CSotD: Friday Lockdown Laffs
Skip to commentsI try to avoid politics on Friday, but when La Cucaracha, working in advance, manages to hit the timing jackpot, it’s worth a mention.
The latest bit of presidential quackery seems almost as if someone at Fox & Friends was working for the opposition: “I know! Let’s say shooting up bleach will cure it!”
Sure enough, Ruprecht repeated it on national television and Twitter exploded:
Not that Martina was a fan of Trump to begin with, and I’m sure she isn’t any moreso now that he’s cutting off immigration.
After all, she remembers back when this country was willing to cache Czechs.
While we’re momentarily on the topic of politics and satire, Kal Kallaugher has a weekly podcast or Facebookcast or some kind of -cast on the topic, and it’s worth adding to your media diet.

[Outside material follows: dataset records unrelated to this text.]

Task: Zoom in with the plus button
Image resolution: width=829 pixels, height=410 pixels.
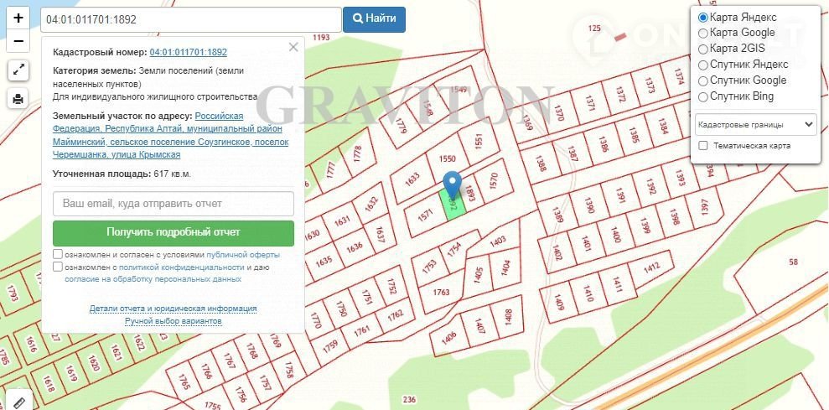Action: click(18, 18)
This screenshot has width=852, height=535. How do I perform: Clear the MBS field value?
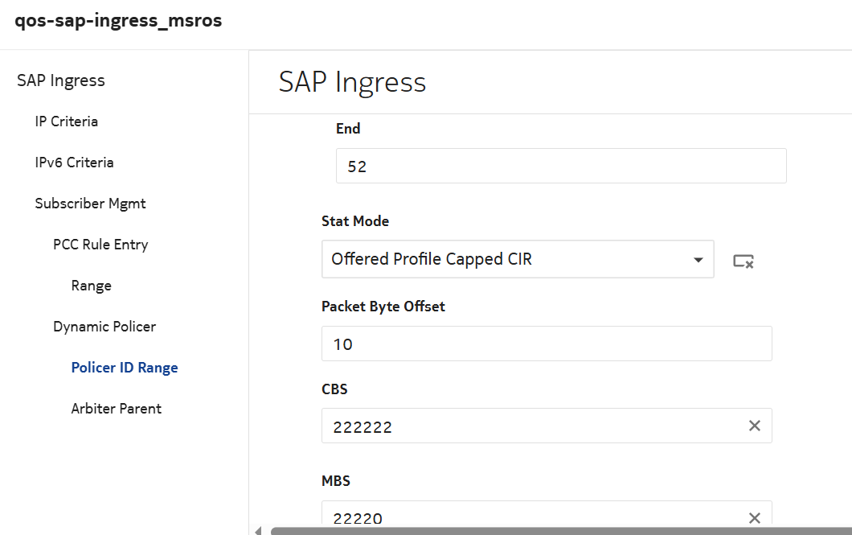(x=754, y=517)
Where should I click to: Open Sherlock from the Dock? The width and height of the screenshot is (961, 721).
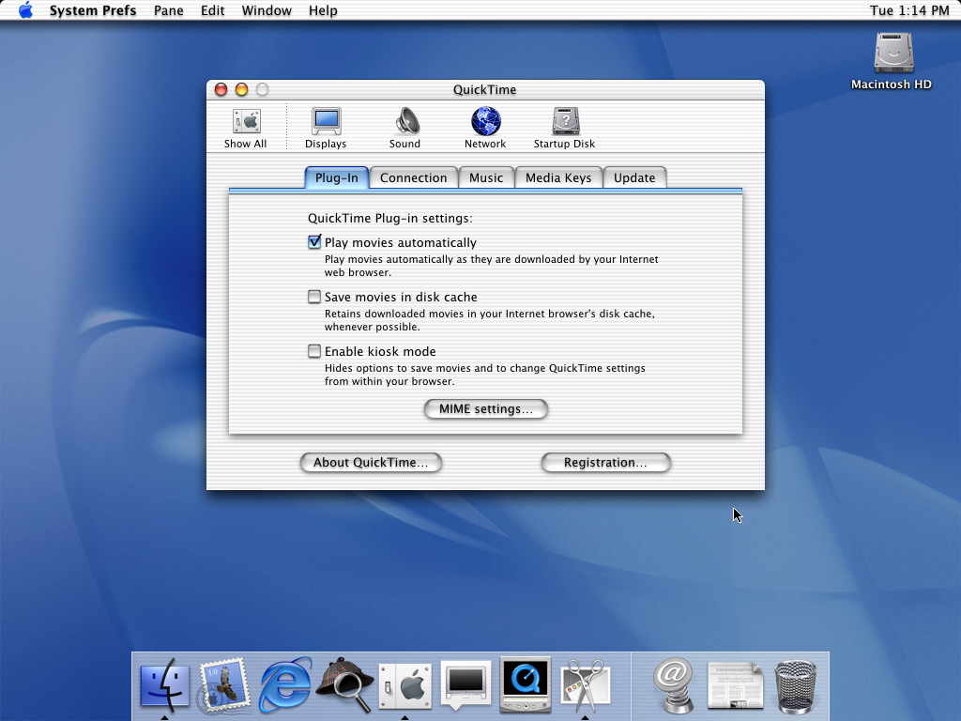(344, 684)
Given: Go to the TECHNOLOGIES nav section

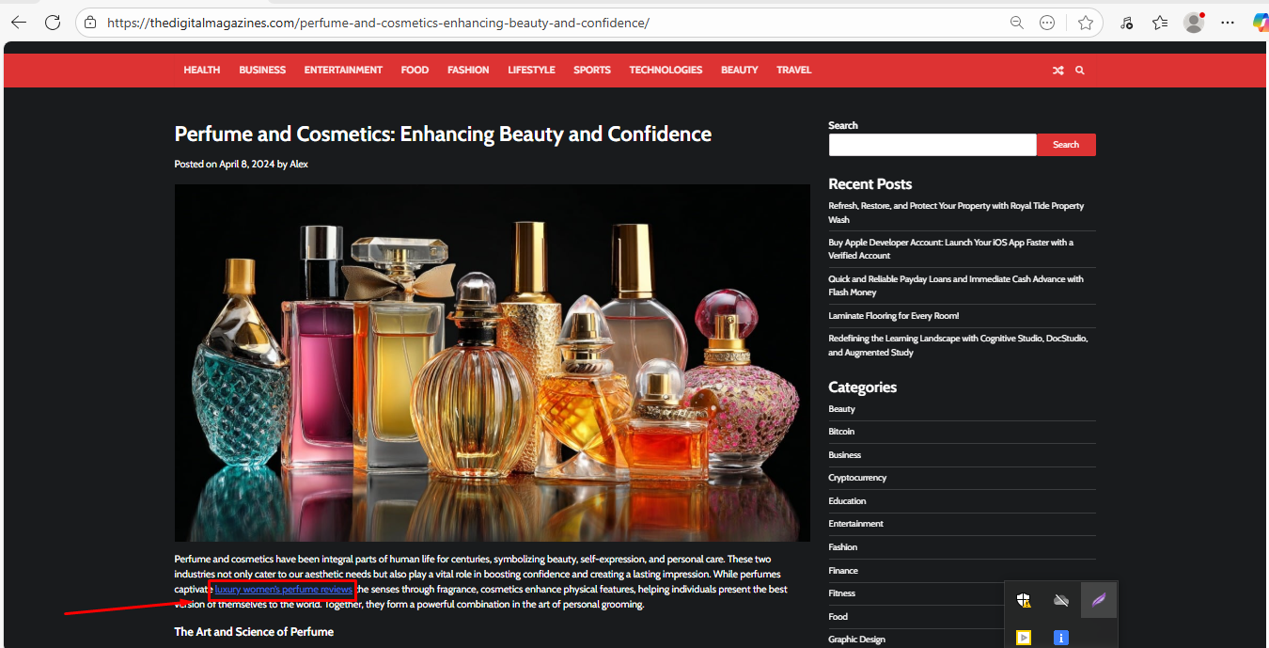Looking at the screenshot, I should 666,71.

“Satire Can Save Us All” goes live every Tuesday at 3 EST but you can watch the episodes later on that Facebook page. I was a little leery of a 20-minute commitment to video but, intending only to check it out, found myself addicted, particularly since he was interviewing an overseas cartoonist I’d never heard of and who had fascinating things to say.
And while I’m distributing plugs for cartoonists, Mike Lynch offers a selection of sketches for cartoons on the topic of the lockdown, and they’re very much worth a look.
I’m featuring the one set at the post office because our local post office has had to put up a sign over the automatic door buttons for the disabled, asking people not to kick them with their feet.
(The buttons, not the disabled people. One assumes.)
What with presidents recommending poisonous injections and nitwits trying to kung-fu the door openers, it’s getting hard to be more ridiculous than reality.
Meanwhile, Moderately Confused comments on the new reality. The joke is that he’s wearing pants, which one doesn’t do during the work day.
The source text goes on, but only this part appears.